Parte dal 10 febbraio la campagna di vaccinazione per i soggetti inseriti nella seconda area prioritaria del programma vaccinale in Lombardia. Il dettaglio della situazione nel commento del Presidente del Dipartimento ANDI Lombardia, Evangelista Giovanni Mancini.
Dottor Mancini, qual’è lo scenario vaccini nella vostra Regione per il settore odontoiatrico?

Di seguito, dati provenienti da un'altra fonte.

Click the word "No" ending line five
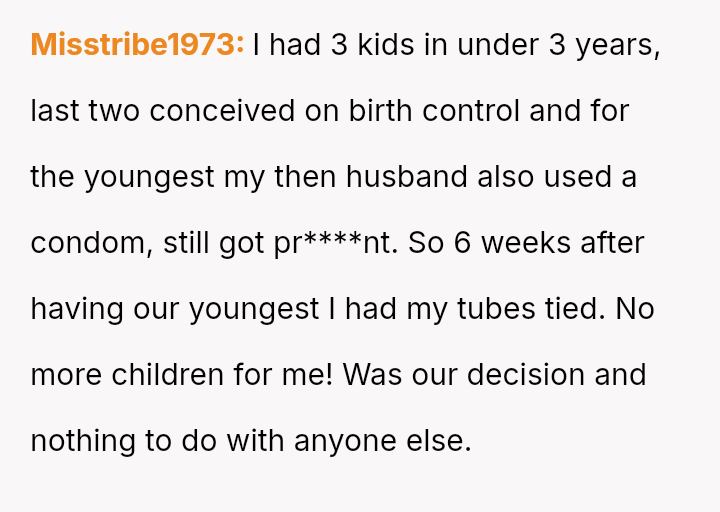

In Lombardia siamo vicini alla fine delle vaccinazioni dei sanitari delle strutture ospedaliere pubbliche e private convenzionate, in quanto ad oggi siamo arrivati a 330 mila persone, cifra molto vicina al totale di 340 mila. Dal 10 febbraio, come dichiarato recentemente dall’Assessore alla Sanità e Welfare Letizia Moratti, inizierà la fase 1 bis, relativa a tutti i sanitari di strutture private non convenzionate, quindi medici e, ovviamente, dentisti. Su questo mi sento di puntualizzare come la stampa, a volte, cada in un errore di comunicazione: a volte, su alcune riviste, viene riportato genericamente operatori socio-sanitari, senza specificare che si tratta di persone inserite in strutture pubbliche o private, ma convenzionate con la Regione, soggetti che Arcuri ha deciso di mettere giustamente in prima linea sul fronte vaccinazioni. I dentisti si adombrano, ma va detto che tutti gli operatori sanitari di strutture private non convenzionate sono messi sì nella fascia 1, ma definita come 1 bis ed il problema a mio avviso è solo questo, ma è una scelta che va comunque rispettata.

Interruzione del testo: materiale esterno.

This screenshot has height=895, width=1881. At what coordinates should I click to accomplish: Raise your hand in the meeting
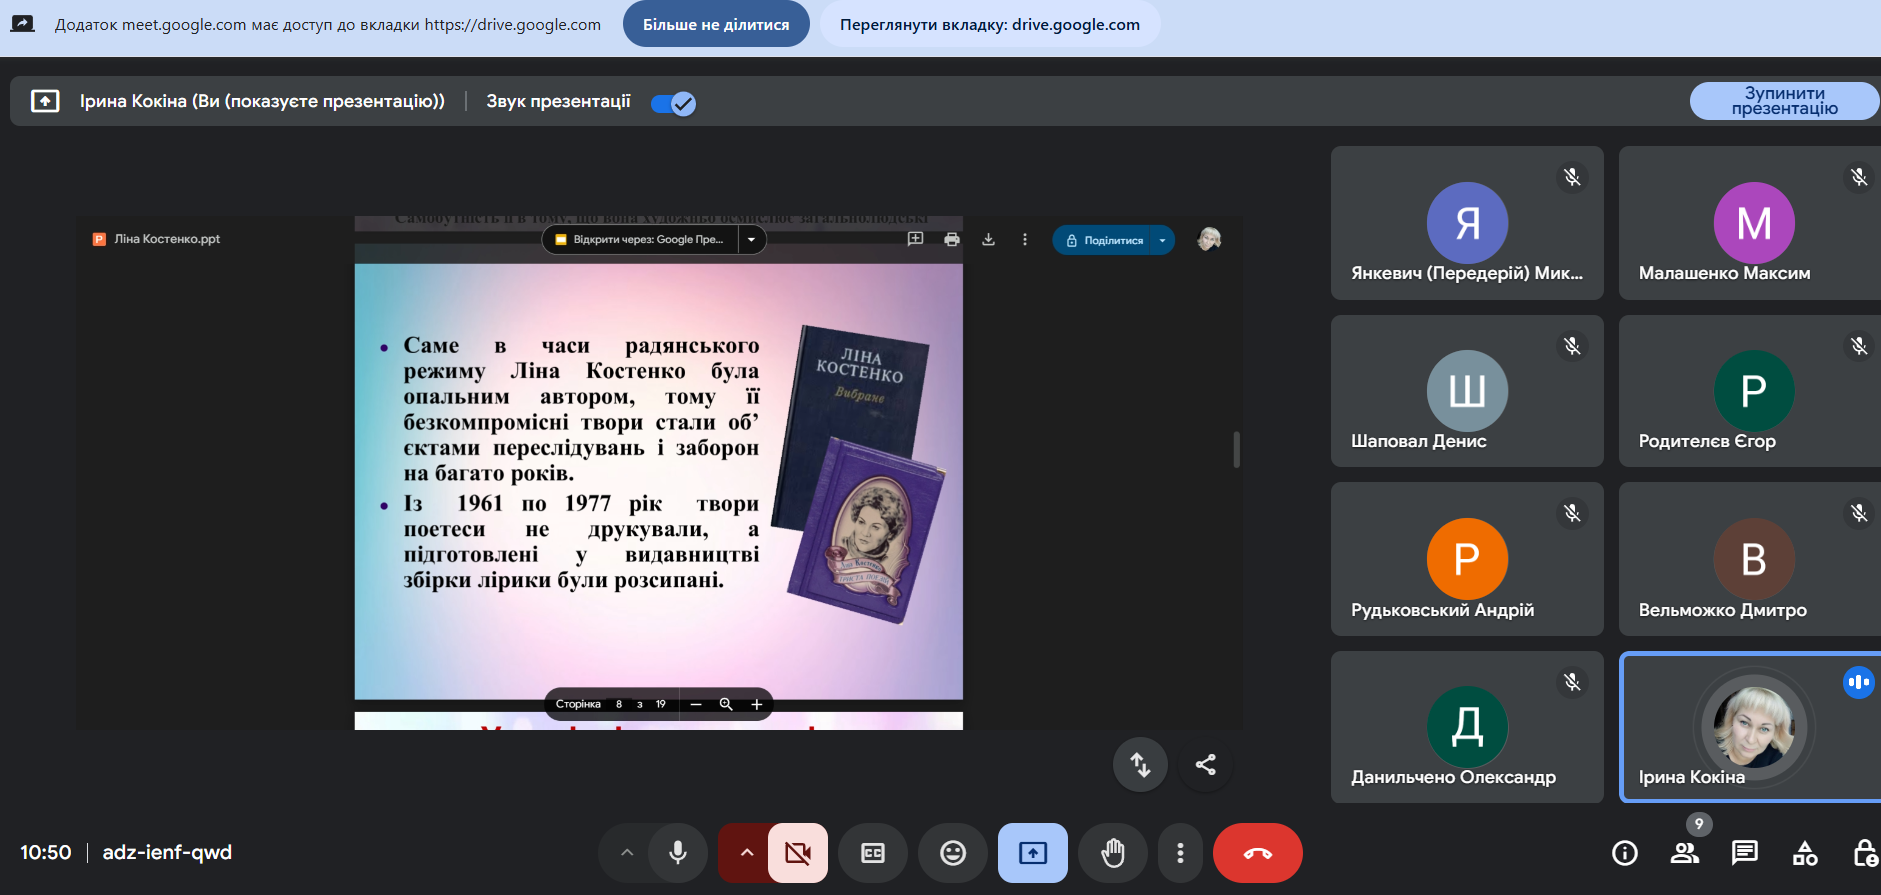tap(1112, 853)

Dal 10 febbraio, quindi, partiranno le vaccinazioni della fase bis, ma ciò su cui abbiamo dei dubbi sarà come inserire il personale all’interno di queste vaccinazioni: non sappiamo se il nostro personale sarà inserito nelle vaccinazioni, in quanto allo stato attuale sono stati raccolti dagli Ordini gli elenchi dei colleghi che vogliono vaccinarsi ed in alcune sedi provinciali ovviamente anche il personale che opera negli studi, per chi lo ha in servizio. Ma su questo non c’è chiarezza, perché non sappiamo se il nostro personale verrà assimilato a quello sanitario in questa fase 1 bis
Già dalla prossima settimana, quindi, dovremo impegnarci per evidenziare questa problematica. Noi abbiamo avviato, a riguardo, due fronti di sollecitazione alla Regione Lombardia: sia la richiesta da parte degli Ordini che, come ANDI, quella all’interno di Confprofessioni, in quanto l’intento, anche come datori di lavoro, è considerare in modo prioritario per le vaccinazioni tutto il personale degli studi. Siamo in attesa di chiarimenti a riguardo da parte della Regione e spero che la questione si chiarisca già nella prossima settimana.

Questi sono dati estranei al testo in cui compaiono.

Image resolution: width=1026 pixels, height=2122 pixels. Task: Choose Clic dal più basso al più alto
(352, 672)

Misure di sicurezza e protocolli all’interno degli studi odontoiatrici. Come odontoiatra privato cosa proporrebbe? Quali modifiche attuerebbe?
L’evidenza dell’ultimo anno ci dice che il contagio all’interno degli studi odontoiatrici è vicino allo zero, questo vuol dire che abbiamo saputo adottare delle ottime misure di protezione per i pazienti, per noi e per il personale. Questo è anche il motivo per cui il Ministero non ha inserito l’Odontoiatria nelle attività più a rischio. Sullo scenario futuro immagino una situazione in cui gli operatori saranno vaccinati ed i pazienti lo saranno in modo graduale: temo che, in mancanza di evidenze scientifiche certe, rimarranno comunque molte protezioni, quali camici monouso, visiere e mascherine FFP2. Io credo che l’attenzione dovrà rimanere molto alta, nonostante i vaccini. Al momento, riferendomi al mio studio, non cambierei nulla ed anzi consiglierei i medesimi accorgimenti a tutti i colleghi.
In che modo la pandemia di COVID-19 ha avuto un impatto sulla capacità di fornire assistenza?
La pandemia ha sicuramente avuto un impatto nei primi mesi, in quanto abbiamo dovuto gestire urgenze e persone che non potevano andare altrove, anche per non aggravare la situazione nei pronto soccorso. Nei mesi successivi c’è stata una piccola ripresa dal punto di vista del numero di prestazioni fatte nei nostri studi fino a settembre, dopo di che c’è stata una piccola stagnazione che credo sia dovuta sia ad oggettivi motivi di natura economica sia a motivi di tipo psicologico, legati all’incertezza sul futuro da parte dei pazienti.
Sul piano organizzativo, invece, avendo applicato le procedure di sicurezza, si sono dilatati i tempi lavorativi rispetto a quelli che avevamo prima del febbraio 2020. Questo impatto sicuramente si affievolirà nei prossimi mesi, man mano che ci saranno sempre più soggetti vaccinati.